Brief:
If a line in the following entries contains the string "Center", it counts toward the total; report only that total.

....

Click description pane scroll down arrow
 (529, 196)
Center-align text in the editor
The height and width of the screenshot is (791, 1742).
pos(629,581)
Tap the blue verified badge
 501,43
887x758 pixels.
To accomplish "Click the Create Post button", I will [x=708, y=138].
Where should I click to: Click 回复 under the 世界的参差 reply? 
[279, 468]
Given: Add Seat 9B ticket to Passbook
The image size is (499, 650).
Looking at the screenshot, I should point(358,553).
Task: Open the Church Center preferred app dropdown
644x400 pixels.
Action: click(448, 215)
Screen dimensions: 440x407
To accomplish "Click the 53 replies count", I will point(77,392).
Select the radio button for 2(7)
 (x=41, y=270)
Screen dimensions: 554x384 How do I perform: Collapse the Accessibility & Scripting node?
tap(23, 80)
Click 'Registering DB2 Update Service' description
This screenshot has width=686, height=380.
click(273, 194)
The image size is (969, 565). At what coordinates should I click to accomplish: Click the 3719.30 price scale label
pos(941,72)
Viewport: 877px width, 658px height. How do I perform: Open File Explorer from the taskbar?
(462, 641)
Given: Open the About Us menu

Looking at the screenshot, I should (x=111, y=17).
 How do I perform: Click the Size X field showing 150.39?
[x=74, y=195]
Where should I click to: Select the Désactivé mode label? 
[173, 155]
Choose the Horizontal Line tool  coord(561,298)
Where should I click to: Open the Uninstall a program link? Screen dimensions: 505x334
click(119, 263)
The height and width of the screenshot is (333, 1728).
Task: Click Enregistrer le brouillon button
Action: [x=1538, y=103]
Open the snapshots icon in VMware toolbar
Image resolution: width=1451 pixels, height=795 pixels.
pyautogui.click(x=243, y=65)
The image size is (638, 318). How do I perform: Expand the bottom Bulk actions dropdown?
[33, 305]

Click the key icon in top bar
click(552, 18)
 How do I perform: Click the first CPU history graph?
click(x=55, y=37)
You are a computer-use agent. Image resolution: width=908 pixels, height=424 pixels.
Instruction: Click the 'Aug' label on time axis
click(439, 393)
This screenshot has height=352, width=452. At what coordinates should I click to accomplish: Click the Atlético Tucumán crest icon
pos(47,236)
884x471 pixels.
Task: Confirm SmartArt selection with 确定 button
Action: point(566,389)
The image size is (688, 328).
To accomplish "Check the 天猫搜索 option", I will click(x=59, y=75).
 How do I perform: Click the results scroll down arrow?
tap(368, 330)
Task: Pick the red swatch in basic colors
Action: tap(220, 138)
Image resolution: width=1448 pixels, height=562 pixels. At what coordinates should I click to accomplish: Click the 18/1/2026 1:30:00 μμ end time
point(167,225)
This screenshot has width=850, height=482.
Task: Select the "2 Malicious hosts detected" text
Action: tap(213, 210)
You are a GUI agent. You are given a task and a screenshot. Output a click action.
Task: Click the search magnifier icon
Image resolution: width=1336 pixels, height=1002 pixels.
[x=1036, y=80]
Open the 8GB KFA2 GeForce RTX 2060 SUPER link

....

Solution to this problem:
2